Получили тревожное известие: в тюрьме во Вронках, куда во времена кайзеровской Германии была брошена Роза Люксембург, наши товарищи объявили голодовку в знак протеста против нового тюремного устава, который там вводился с особым ожесточением. Проводим голодовку солидарности с политзаключенными Вронок, хотя знаем, что за это нам не миновать новых гонений.
Тюрьма бурлит. Слышу бодрый голос Веры. Она перекликается через окно с товарищами, достойно отвечает на нападки пана Рынкевича. Вера — пример выдержки и стойкости.
Наступил вечер после напряженного, тревожного дня. Тихо в тюрьме. Все точно замерло. Наши с Верой камеры на одном этаже и на одной стороне. Этажом ниже в камере коммунистка Наташа. Туберкулез подтачивал ее силы. В томительном тюремном безмолвии слышится приглушенный голос Веры:
— Наташа, ты спишь? Спой что-нибудь!
Наташа тихо запела:
Есть на Волге утес, диким мохом оброс…Задушевная песня льется под мрачными сводами;
…чтоб свободу, как мать дорогую, любить…— Наташа, спой это еще раз, — просит Вера.
Наташа поет. Часовой где-то притаился, он не знает содержания, но, видимо, покорен звуками песни. Когда песня кончилась, раздался окрик: «Хватит! Нельзя!»
Песня умолкла. Но уже все как будто по-другому. На душе стало светлее, и не так гнетут дневные волнения.
Вера умела в час отчаянной неравной борьбы вдохнуть свежую, бодрящую струю.
Важнейшей нашей заботой было поддержание связи с волей, с партией. И как ни трудно это было, мы находились в тесном непрерывном контакте с партийными товарищами. Нам сообщали о работе партии, о важнейших политических событиях, передавали советы, указания. Мы, в свою очередь, извещали о прибывших товарищах, о своей жизни и борьбе. Не раз наши письма подпольно печатались и распространялись партийными организациями. Они вызывали в народных массах отклики сочувствия. Наши выступления в тюрьме сливались с общенародной освободительной борьбой против фашизма.

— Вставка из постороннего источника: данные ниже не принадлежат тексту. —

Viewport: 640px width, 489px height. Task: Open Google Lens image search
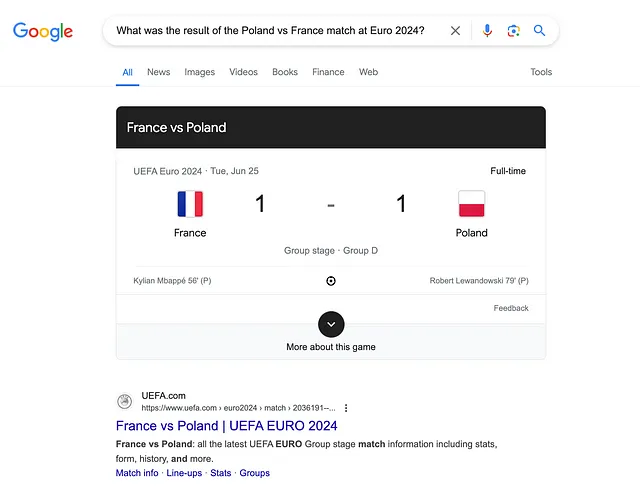point(513,31)

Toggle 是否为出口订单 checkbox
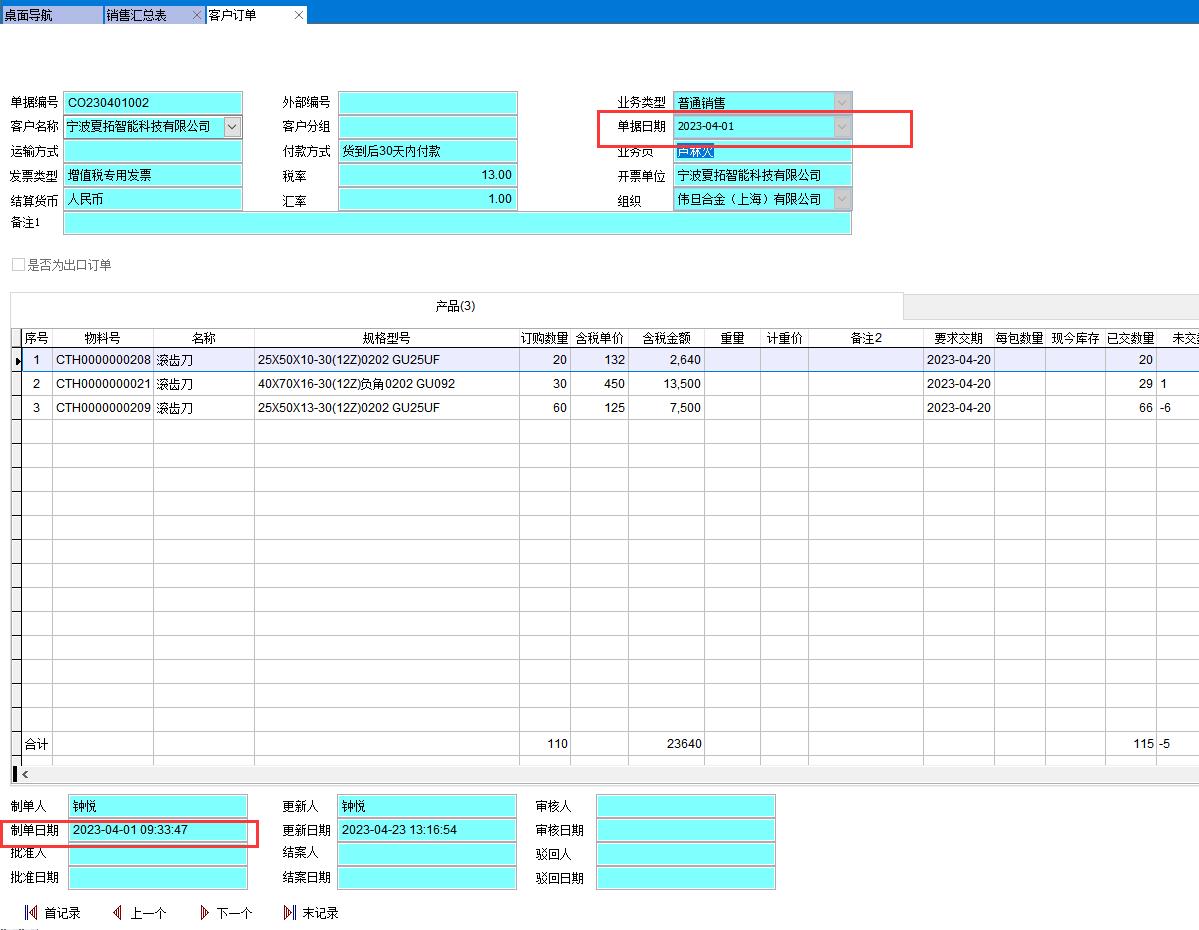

С нами в заключении находилась беспартийная работница Адель Кишневская. Однажды она ждала на свидание мужа — рабочего варшавского хлебозавода. Мы решили передать через него письмо к рабочим. В нем описали наше положение и борьбу, которую мы вели. Вера была близка с Аделью и подсказала, как ее муж мог бы лучше распространить наше письмо среди рабочих. Во время свидания Адели удалось передать мужу письмо. Через некоторое время мы получили ответ. Рабочие поздравляли нас с Международным женским днем 8 марта и прислали корзину кренделей в форме восьмерки. Они писали: «…знайте, что рабочие о вас помнят и всегда готовы вам помочь». Письмо и подарок рабочих до глубины души взволновали нас. «Этого никогда не забыть! — говорила Вера. — Я как на крыльях!»